Image Scanner is a Kubernetes Operator supporting detection of vulnerabilities in running container images.

Kubernetes clusters run containers created from a great diversity of container images with several origins. Some images are custom for an in-house application, while others are pulled from internal/external registries. It is considered best practice to scan images in container image build pipelines, to provide developers with early feedback on potential vulnerabilities.

While this is good, it is not enough:

Software vulnerabilities are typically detected after the software is available for use, and some applications will typically "just run" in their runtime environment - with little/no maintenance. And some users might not use pipelines at all or use pipelines without image scanning enabled.

Running applications on container images with vulnerabilities might represent an unacceptable threat. To mend this, we want a mechanism to identify vulnerabilities in running container images. This could then be used by developers, system administrators, platform administrators and security officers to take action when vulnerabilities are detected.

Actions could for instance be:

  • upgrade to a patched version of the vulnerable software component
  • conclude that the vulnerability is not relevant
  • conclude that the vulnerability represents an acceptable risk
  • shut down the application

There seem to be quite a lot of companies/communities providing similar software. Some key features of this operator are:

  • Can be configured to scan container images for any Kubernetes Workload, including custom resources. The only requirement is that the resource MUST own Pods - either directly or indirectly.
  • Container images are scanned based on immutable image sha256 digests obtained from Container Runtime Interface (CRI), not from potentially mutable image tags.
  • To avoid unnecessary image pulls, the image scan workload is preferred scheduled on the same node(s) as the workload to be scanned.
  • Since the image to scan should already be present in the node container registry, the image scan workload does not have to bother with image pull secrets for private images, exploiting a Kubernetes "bug".

Description

// TODO(user): An in-depth paragraph about your project and overview of use

Custom resources

The Image Scanner operator currently defines a single user-facing Custom Resource Definition (CRD), ContainerImageScan (CIS), that represents the Kubernetes API for runtime image scanning of workload container images. See stas_v1alpha1_containerimagescan.yaml for a (simplified) example of a CIS resource.

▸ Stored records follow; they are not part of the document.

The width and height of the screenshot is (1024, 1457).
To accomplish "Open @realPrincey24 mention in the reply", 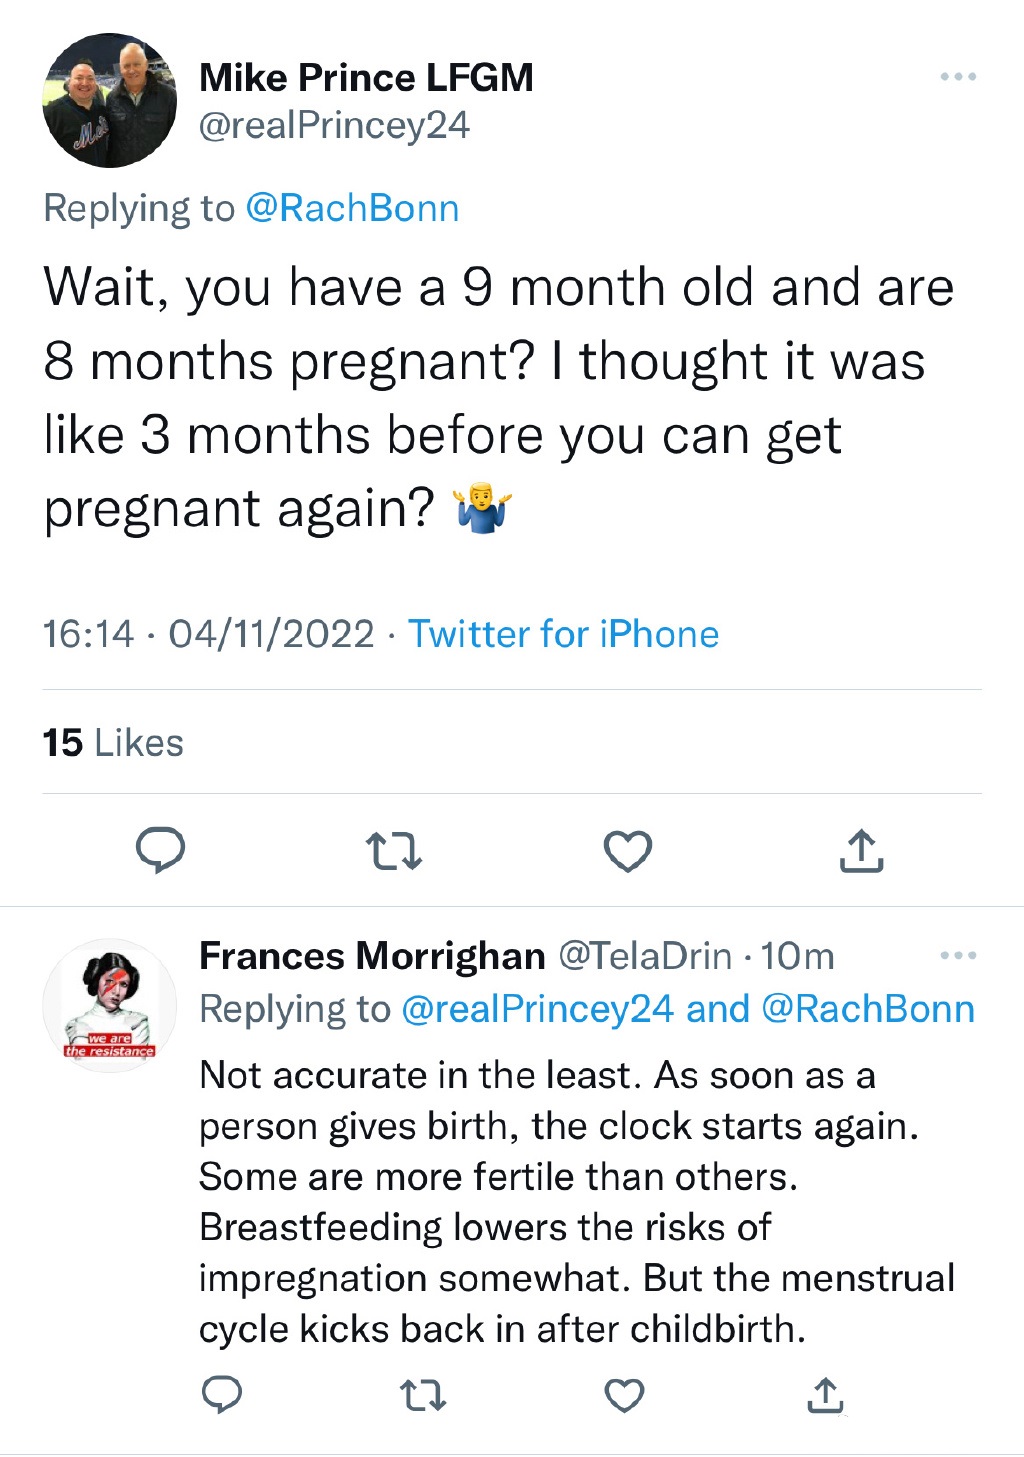I will 537,1009.
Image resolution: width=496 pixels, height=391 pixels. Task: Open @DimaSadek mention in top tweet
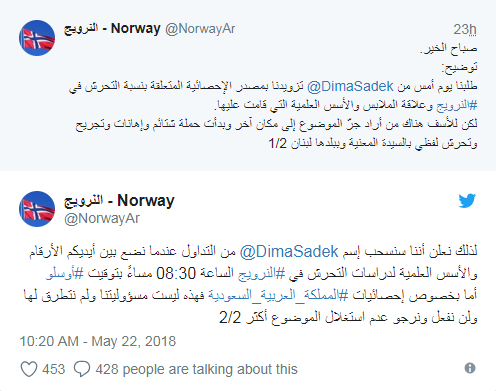[x=350, y=86]
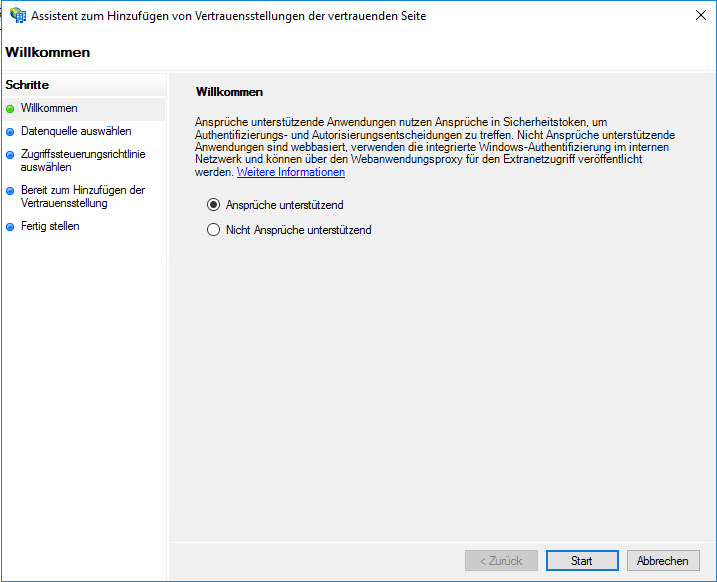Click Abbrechen to cancel the wizard
The width and height of the screenshot is (717, 582).
662,561
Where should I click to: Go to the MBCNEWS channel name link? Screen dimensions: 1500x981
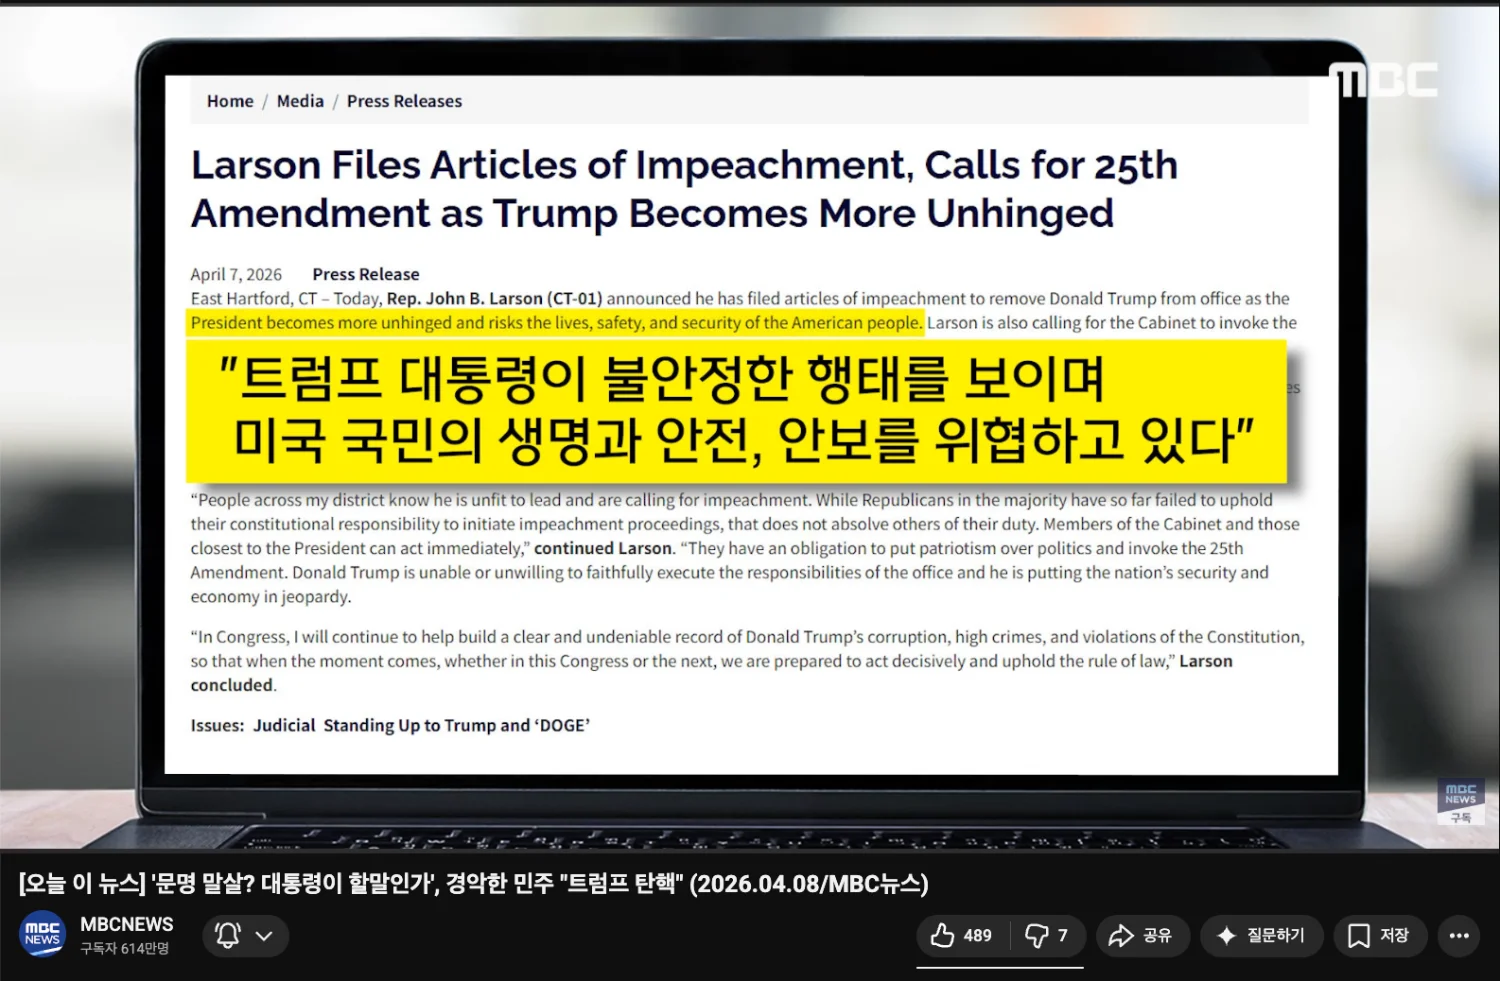(x=127, y=924)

The CIS resource .spec specifies the container image to scan and some additional workload metadata, and the image scan result is added/updated in .status by the ContainerImageScan controller.

CIS resources should not be edited by standard users, as the Workload controller will create CIS resources from running pods. And the standard Kubernetes garbage collector deletes the obsolete CIS resources when the owning pods are gone.

A user can influence the image scanning process by adding annotations to pods. The set of annotations is currently limited, but more might be added in the future:

Pod annotation key Default value Description
image-scanner.statnett.no/ignore-unfixed "false" If set to "true", the Image Scanner will ignore any detected vulnerability that can't be fix by updating package(s)

Supported features

  • Namespaced container image scan API (custom resource): ContainerImageScan (CIS)
  • A CIS resource contains details and a summary of detected vulnerabilities
  • Users can identify the owning/controlling resource (workload) of the scanned container image
  • All container images are rescanned regularly with configurable interval
  • Provides vulnerability summary metrics from CIS to enable dashboards/alerts
  • Any user with access to a namespace is allowed to view CIS
  • Cluster-scoped operator that operates in configured namespaces with an include/block list of namespaces that should be scanned
  • Supports any type of workload (also CRDs) by configuration
  • Scanning workload images from private/authenticated image registries

Future improvements

  • Push-based feedback to stakeholders
  • Enable users to ignore/suppress vulnerabilities
  • Perform actions from detected vulnerabilities

Eschewed Features

  • Produce metrics for vulnerability details
  • Historical container image scans
  • Helm chart installation

Getting Started

You’ll need a Kubernetes cluster to run the Image Scanner. You can use KIND or k3s to get a local cluster for testing.

We currently only support installation using Kustomize, either as a standalone tool, using the kustomize (-k) feature in recent versions of kubectl or any GitOps tool with support for Kustomize.

Install

Since you probably want to adjust the default configuration (and/or have multiple clusters), we suggest you start by creating a kustomize overlay using the Image Scanner default kustomization as a remote directory base. Your initial kustomization.yaml could be as simple as:

resources:
  - https://github.com/statnett/image-scanner-operator?ref=v0.8.9

If you have multiple clusters, you should create one variant overlay per cluster.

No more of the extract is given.